A limited edition of three hand-painted clear cellulose sheets, or "cels," from Disney's "Cinderella" brought in $900.
Two drawings and one hand-painted original production cel from "Snow White and the Seven Dwarfs" also went for $900.
The three pieces were among more than 650 pieces of animation art produced by studios such as Disney, Warner Bros., Hanna-Barbera and others that were sold Saturday in an auction of animation art from a local private collector.
About 250 people attended the auction conducted by Tracy Luther, co-owner of Luther Auctions. Luther estimated the auction brought in more than $100,000 for the private collector, who wished to remain anonymous.
Tracy Baskerville and her husband, Jamie, have been collecting animation art for about 2 1/2 years and own about 30 pieces. "We're trying to narrow our collection down to original production art," she said.
Those pieces are worth more because they have been used in a movie, a commercial or a cartoon, she said. Most of the art pieces being auctioned Saturday were cels, sheets of celluloid acetate, a type of plastic, with hand-painted images. In classical animation, as opposed to the computer-generated kind, each cel is photographed against a background. Like the little flip books in novelty stores, the cels give the illusion of movement when they are filmed in sequence.
Some of the pieces sold included cartoon characters used in advertisements such as the Nestle's Quik bunny, the Hawaiian Punch guy and the Hamm's Beer bear, an ad from the 1950s.
The former owner of the collection took good care of the art, Luther said. The pieces were all beautifully framed and properly preserved.
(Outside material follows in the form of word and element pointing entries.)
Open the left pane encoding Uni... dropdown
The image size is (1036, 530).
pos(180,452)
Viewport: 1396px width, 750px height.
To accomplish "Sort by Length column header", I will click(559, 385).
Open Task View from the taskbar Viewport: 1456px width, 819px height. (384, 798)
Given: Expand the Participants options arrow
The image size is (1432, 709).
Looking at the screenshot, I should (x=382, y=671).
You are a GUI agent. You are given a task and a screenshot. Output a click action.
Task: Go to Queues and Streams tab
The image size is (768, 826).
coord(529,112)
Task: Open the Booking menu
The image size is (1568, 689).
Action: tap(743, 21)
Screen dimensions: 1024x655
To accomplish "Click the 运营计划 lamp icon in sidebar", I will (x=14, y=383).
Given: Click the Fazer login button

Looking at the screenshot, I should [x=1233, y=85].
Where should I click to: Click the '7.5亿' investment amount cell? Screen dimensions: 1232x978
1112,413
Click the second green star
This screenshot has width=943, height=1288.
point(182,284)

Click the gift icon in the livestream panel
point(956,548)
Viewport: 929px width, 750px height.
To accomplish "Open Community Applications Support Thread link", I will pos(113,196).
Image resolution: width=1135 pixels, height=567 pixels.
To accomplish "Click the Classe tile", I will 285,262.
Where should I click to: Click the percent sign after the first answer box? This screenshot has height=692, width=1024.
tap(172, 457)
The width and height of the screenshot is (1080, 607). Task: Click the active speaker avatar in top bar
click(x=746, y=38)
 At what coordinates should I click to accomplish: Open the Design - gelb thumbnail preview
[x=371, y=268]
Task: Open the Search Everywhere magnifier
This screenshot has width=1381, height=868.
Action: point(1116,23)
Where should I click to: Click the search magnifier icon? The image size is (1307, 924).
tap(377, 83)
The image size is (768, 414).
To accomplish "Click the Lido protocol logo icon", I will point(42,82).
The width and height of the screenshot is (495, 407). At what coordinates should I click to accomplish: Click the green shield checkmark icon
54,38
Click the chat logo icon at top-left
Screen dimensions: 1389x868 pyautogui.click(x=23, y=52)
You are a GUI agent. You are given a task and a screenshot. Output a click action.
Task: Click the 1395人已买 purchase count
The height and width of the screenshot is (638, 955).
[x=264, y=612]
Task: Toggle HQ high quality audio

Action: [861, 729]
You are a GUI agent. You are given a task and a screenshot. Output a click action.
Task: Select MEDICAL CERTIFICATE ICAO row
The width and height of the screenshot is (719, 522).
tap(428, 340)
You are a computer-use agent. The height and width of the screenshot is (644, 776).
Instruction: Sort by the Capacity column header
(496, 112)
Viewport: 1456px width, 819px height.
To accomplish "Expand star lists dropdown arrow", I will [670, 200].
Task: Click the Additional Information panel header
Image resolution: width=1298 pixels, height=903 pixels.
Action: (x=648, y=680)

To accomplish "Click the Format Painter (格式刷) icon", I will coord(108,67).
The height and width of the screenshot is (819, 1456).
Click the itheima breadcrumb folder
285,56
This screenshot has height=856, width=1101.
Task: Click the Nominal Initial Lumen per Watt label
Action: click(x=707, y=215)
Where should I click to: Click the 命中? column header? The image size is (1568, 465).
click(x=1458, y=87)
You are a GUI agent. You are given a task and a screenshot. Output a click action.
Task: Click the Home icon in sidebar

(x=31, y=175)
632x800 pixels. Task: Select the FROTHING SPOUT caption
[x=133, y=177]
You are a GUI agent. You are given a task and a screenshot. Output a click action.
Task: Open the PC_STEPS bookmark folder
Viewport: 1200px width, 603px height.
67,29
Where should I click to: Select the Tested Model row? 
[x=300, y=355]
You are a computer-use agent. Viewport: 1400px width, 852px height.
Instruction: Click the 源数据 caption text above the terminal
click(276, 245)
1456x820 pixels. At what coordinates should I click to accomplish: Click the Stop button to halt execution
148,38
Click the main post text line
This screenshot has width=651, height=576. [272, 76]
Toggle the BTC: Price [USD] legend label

Bill Martin was one of the successful bidders who went away happy. He spent $400 on two pieces: Betty Boop and Woody Woodpecker with Andy Pandy.
Martin said he has been collecting animation art for 30 years. "But only real cartoons, not the ones they generate by computers," he said.
More people are collecting cel art for nostalgic reasons, so the prices have gone up, Martin said. Nonetheless, he was happy with Betty and Woody.
"These two are going in my office," he said.